Une seule histoire, deux espaces et climats bien distincts pour CUT, une création qui porte bien son nom, tant pour la scénographie que la référence cinématographique.

« Le dispositif spatial, qui coupe en deux, par le milieu, la scène et la salle était mon point de départ, d’où le titre CUT. Ensuite les choses sont venues au fur et à mesure. Je voulais d’un côté une forme d’instabilité dans l’imminence d’un départ, un bric-à-brac d’objets, de l’autre un espace dépouillé où seuls les corps tentent de préserver le collectif et le lien social. Le public pouvant voir un seul côté et percevoir des fragments de l’autre. Un jour, en racontant à des amis deux ou trois choses de mon enfance, j’ai réalisé que la pièce prenait appui sur la fuite de ma famille d’Algérie lorsque j’avais à peine 5 ans. Après une période instable et un départ précipité, mes parents gardèrent et me transmirent le souvenir idéalisé d’un paradis où la vie est douce et les liens sociaux forts, d’un Eden duquel ils ont été chassés. La pièce ne retrace pas un vécu mais ce qu’il en reste, les résidus de la mémoire, les sensations, et la référence n’est pas obligatoire.

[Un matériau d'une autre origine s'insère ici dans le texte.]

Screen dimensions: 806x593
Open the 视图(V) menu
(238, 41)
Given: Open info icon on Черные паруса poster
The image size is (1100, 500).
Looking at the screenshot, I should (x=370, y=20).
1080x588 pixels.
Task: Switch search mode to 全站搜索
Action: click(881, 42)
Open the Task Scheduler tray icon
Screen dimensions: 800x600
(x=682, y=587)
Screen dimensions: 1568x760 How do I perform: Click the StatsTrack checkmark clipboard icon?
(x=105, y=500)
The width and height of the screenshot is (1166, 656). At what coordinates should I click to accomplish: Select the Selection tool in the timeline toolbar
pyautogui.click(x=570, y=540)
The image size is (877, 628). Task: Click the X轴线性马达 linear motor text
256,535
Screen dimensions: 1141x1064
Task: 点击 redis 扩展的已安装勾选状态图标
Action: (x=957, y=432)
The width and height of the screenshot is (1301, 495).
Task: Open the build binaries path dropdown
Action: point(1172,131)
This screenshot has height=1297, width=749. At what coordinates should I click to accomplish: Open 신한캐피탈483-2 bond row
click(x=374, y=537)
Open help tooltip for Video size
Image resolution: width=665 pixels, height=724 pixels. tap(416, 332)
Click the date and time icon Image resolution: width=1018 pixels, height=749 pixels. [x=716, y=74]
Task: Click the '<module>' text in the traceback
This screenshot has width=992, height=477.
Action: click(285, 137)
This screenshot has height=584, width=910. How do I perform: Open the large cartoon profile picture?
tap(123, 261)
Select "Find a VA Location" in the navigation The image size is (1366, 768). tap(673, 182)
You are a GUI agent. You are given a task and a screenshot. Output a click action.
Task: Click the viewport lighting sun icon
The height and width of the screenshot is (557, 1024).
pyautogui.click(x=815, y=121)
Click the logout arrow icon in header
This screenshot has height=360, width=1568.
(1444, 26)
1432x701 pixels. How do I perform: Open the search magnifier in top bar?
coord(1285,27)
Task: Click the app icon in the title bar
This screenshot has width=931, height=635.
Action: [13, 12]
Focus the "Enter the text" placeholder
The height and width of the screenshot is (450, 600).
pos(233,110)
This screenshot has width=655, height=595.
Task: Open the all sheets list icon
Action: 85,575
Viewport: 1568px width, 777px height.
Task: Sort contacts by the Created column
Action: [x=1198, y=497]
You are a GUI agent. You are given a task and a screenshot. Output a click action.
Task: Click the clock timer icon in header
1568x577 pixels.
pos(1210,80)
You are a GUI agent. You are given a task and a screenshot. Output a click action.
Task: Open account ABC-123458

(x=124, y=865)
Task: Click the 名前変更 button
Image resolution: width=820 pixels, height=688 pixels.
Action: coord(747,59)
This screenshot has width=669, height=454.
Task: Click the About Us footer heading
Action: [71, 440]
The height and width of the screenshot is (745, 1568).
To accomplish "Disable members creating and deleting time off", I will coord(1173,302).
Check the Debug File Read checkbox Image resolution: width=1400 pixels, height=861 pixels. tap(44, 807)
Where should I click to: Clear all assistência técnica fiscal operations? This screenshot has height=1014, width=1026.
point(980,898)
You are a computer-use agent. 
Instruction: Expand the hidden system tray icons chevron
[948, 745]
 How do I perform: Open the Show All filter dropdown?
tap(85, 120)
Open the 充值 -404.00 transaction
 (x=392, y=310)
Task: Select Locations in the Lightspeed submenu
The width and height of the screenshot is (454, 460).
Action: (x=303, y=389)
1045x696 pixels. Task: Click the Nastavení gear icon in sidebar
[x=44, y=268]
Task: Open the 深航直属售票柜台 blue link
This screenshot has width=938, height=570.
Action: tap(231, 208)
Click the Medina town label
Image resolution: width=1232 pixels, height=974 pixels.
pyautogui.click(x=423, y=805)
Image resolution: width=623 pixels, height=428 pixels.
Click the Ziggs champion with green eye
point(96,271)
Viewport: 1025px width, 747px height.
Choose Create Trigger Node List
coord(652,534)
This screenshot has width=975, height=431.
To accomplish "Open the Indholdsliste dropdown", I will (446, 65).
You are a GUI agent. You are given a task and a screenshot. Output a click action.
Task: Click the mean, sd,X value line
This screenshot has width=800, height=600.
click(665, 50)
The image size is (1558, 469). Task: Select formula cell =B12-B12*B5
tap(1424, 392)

Il faut choisir son camp !

Après 40-45 minutes, le public sort, change de côté, et la pièce se rejoue à l’identique. Le spectateur, dans un premier temps, tisse une histoire avec ce qu’il perçoit et, par des informations partielles, entre autres sonores, sollicite son imaginaire sur ce qui se passe de l’autre coté. Dans un second temps, de nouvelles informations viennent compléter, contredire, voire retourner l’histoire qu’il s’était construit. La construction chorégraphique suppose de penser la gestuelle pour qu’elle préserve un certain mystère pour la partie que le public ne voit pas, tout en lui donnant suffisamment d’indications pour qu’il puisse construire une histoire qui prend en compte ce qui est occulté et dont il ne voit que des bribes. Il faut donc inventer une gestuelle qui fonctionne aussi bien à Jardin qu’à Cour. Le lien est assuré en grande partie par le son, j’ai même fait venir une bruiteuse pour nous aider. La chorégraphie emprunte à un folklore réinventé, et surtout pas imité, c’est une sorte de melting pot de gestuelles issues de toutes les cultures, mais elles ne sont pas immédiatement référençables. »

 

Propos recueillis par Agnès Izrine

A propos de l'événement

CUT, séparation de l’espace
du Mercredi 2 novembre 2016 au Dimanche 4 juin 2017
Théâtre Sévelin 36
Avenue de Sévelin 36, 1004 Lausanne, Suisse

Du 2 au 13 novembre 2016 (mer. ven. 19h, jeu. sam. 20h, dim. 18h). Tél. : 021 620 00 11.


Egalement : Le 18 novembre Théâtre du Passage à Neuchâtel (Suisse), les 10 et 11 février 2017 au Staatstheater de Darmstadt (Allemagne), le 16 mars 2017 dans le cadre de Spectacles français au Palace de Bienne (Suisse), le 3 mai 2017 au Théâtre Benno Besson, d’Yverdon-les-Bains (Suisse), les 31 mai et 1er juin 2017, au Theater de Chur, Coire (Suisse), les 3 et 4 juin 2017 au Théâtre Les Halles à Sierre (Suisse).